- Task objective
Copy the material below line for line, with no changes.

- Material supplied
▬▬▬

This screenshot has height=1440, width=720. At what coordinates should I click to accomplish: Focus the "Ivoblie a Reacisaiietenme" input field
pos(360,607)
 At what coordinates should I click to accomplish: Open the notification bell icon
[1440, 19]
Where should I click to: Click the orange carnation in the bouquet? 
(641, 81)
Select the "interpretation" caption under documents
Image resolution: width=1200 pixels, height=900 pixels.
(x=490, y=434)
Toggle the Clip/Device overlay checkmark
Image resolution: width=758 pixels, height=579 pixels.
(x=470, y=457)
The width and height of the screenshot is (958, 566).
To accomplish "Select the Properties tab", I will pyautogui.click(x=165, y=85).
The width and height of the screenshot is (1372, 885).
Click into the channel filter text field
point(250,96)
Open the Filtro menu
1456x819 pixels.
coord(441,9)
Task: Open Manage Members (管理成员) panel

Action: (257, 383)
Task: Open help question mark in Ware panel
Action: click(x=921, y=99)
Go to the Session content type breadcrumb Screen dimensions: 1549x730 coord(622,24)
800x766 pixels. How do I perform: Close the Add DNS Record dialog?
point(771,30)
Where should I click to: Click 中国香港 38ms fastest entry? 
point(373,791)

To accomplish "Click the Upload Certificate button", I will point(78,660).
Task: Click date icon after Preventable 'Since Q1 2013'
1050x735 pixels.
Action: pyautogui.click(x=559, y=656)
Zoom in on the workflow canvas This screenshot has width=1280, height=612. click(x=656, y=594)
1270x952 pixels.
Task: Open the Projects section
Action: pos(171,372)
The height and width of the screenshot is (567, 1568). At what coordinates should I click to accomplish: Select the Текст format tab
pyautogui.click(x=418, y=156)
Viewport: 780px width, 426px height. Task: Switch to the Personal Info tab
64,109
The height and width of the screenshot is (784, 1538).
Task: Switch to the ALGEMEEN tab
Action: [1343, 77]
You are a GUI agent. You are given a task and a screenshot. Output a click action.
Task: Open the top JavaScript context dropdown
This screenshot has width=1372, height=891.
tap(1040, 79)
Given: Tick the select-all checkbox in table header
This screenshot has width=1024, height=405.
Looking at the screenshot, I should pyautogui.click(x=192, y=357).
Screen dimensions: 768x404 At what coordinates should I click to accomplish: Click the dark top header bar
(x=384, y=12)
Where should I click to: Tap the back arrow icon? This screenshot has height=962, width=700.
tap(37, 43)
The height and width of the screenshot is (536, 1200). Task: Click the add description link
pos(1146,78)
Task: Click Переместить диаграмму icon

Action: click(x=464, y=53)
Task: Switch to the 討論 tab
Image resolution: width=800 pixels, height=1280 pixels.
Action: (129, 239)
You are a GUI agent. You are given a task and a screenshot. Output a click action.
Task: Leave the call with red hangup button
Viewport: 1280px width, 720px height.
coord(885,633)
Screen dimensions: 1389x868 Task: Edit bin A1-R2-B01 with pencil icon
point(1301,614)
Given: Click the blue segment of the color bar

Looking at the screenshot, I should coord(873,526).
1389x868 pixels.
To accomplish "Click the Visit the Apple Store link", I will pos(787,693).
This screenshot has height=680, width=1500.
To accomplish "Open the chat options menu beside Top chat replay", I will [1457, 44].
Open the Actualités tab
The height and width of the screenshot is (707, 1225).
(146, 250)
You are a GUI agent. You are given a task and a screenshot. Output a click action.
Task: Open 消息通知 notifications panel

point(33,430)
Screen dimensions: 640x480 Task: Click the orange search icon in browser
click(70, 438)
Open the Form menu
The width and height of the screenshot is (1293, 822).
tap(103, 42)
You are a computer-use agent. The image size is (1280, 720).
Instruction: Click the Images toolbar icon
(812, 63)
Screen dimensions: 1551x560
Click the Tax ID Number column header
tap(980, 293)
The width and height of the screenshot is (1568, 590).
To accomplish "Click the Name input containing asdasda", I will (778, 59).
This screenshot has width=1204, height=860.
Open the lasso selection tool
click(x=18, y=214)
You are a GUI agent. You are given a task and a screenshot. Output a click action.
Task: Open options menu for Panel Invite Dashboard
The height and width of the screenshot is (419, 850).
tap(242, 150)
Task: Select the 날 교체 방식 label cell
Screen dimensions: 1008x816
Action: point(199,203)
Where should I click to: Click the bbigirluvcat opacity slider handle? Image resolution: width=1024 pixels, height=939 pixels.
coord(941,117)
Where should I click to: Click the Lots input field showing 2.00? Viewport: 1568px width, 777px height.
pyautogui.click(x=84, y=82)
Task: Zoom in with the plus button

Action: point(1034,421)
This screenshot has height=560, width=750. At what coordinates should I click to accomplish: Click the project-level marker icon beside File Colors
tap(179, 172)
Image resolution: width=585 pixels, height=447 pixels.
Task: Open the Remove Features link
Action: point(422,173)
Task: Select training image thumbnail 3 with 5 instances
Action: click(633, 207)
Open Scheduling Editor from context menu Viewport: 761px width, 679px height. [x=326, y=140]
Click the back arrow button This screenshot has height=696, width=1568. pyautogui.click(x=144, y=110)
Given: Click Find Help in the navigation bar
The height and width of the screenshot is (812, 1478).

▬▬▬

- Final answer
This screenshot has height=1440, width=720. At what coordinates should I click to accomplish: Focus the "Ivoblie a Reacisaiietenme" input field
pos(360,607)
 At what coordinates should I click to accomplish: Open the notification bell icon
[1440, 19]
Where should I click to: Click the orange carnation in the bouquet? 
(641, 81)
Select the "interpretation" caption under documents
Image resolution: width=1200 pixels, height=900 pixels.
(x=490, y=434)
Toggle the Clip/Device overlay checkmark
Image resolution: width=758 pixels, height=579 pixels.
(x=470, y=457)
The width and height of the screenshot is (958, 566).
To accomplish "Select the Properties tab", I will pyautogui.click(x=165, y=85).
The width and height of the screenshot is (1372, 885).
Click into the channel filter text field
point(250,96)
Open the Filtro menu
1456x819 pixels.
coord(441,9)
Task: Open Manage Members (管理成员) panel

Action: (257, 383)
Task: Open help question mark in Ware panel
Action: click(x=921, y=99)
Go to the Session content type breadcrumb Screen dimensions: 1549x730 coord(622,24)
800x766 pixels. How do I perform: Close the Add DNS Record dialog?
point(771,30)
Where should I click to: Click 中国香港 38ms fastest entry? 
point(373,791)

To accomplish "Click the Upload Certificate button", I will point(78,660).
Task: Click date icon after Preventable 'Since Q1 2013'
1050x735 pixels.
Action: pyautogui.click(x=559, y=656)
Zoom in on the workflow canvas This screenshot has width=1280, height=612. click(x=656, y=594)
1270x952 pixels.
Task: Open the Projects section
Action: pos(171,372)
The height and width of the screenshot is (567, 1568). At what coordinates should I click to accomplish: Select the Текст format tab
pyautogui.click(x=418, y=156)
Viewport: 780px width, 426px height. Task: Switch to the Personal Info tab
64,109
The height and width of the screenshot is (784, 1538).
Task: Switch to the ALGEMEEN tab
Action: [1343, 77]
You are a GUI agent. You are given a task and a screenshot. Output a click action.
Task: Open the top JavaScript context dropdown
This screenshot has width=1372, height=891.
tap(1040, 79)
Given: Tick the select-all checkbox in table header
This screenshot has width=1024, height=405.
Looking at the screenshot, I should pyautogui.click(x=192, y=357).
Screen dimensions: 768x404 At what coordinates should I click to accomplish: Click the dark top header bar
(x=384, y=12)
Where should I click to: Tap the back arrow icon? This screenshot has height=962, width=700.
tap(37, 43)
The height and width of the screenshot is (536, 1200). Task: Click the add description link
pos(1146,78)
Task: Click Переместить диаграмму icon

Action: click(x=464, y=53)
Task: Switch to the 討論 tab
Image resolution: width=800 pixels, height=1280 pixels.
Action: (129, 239)
You are a GUI agent. You are given a task and a screenshot. Output a click action.
Task: Leave the call with red hangup button
Viewport: 1280px width, 720px height.
coord(885,633)
Screen dimensions: 1389x868 Task: Edit bin A1-R2-B01 with pencil icon
point(1301,614)
Given: Click the blue segment of the color bar

Looking at the screenshot, I should coord(873,526).
1389x868 pixels.
To accomplish "Click the Visit the Apple Store link", I will pos(787,693).
This screenshot has height=680, width=1500.
To accomplish "Open the chat options menu beside Top chat replay", I will [1457, 44].
Open the Actualités tab
The height and width of the screenshot is (707, 1225).
(146, 250)
You are a GUI agent. You are given a task and a screenshot. Output a click action.
Task: Open 消息通知 notifications panel

point(33,430)
Screen dimensions: 640x480 Task: Click the orange search icon in browser
click(70, 438)
Open the Form menu
The width and height of the screenshot is (1293, 822).
tap(103, 42)
You are a computer-use agent. The image size is (1280, 720).
Instruction: Click the Images toolbar icon
(812, 63)
Screen dimensions: 1551x560
Click the Tax ID Number column header
tap(980, 293)
The width and height of the screenshot is (1568, 590).
To accomplish "Click the Name input containing asdasda", I will (778, 59).
This screenshot has width=1204, height=860.
Open the lasso selection tool
click(x=18, y=214)
You are a GUI agent. You are given a task and a screenshot. Output a click action.
Task: Open options menu for Panel Invite Dashboard
The height and width of the screenshot is (419, 850).
tap(242, 150)
Task: Select the 날 교체 방식 label cell
Screen dimensions: 1008x816
Action: point(199,203)
Where should I click to: Click the bbigirluvcat opacity slider handle? Image resolution: width=1024 pixels, height=939 pixels.
coord(941,117)
Where should I click to: Click the Lots input field showing 2.00? Viewport: 1568px width, 777px height.
pyautogui.click(x=84, y=82)
Task: Zoom in with the plus button

Action: point(1034,421)
This screenshot has height=560, width=750. At what coordinates should I click to accomplish: Click the project-level marker icon beside File Colors
tap(179, 172)
Image resolution: width=585 pixels, height=447 pixels.
Task: Open the Remove Features link
Action: point(422,173)
Task: Select training image thumbnail 3 with 5 instances
Action: click(633, 207)
Open Scheduling Editor from context menu Viewport: 761px width, 679px height. [x=326, y=140]
Click the back arrow button This screenshot has height=696, width=1568. pyautogui.click(x=144, y=110)
Given: Click Find Help in the navigation bar
The height and width of the screenshot is (812, 1478).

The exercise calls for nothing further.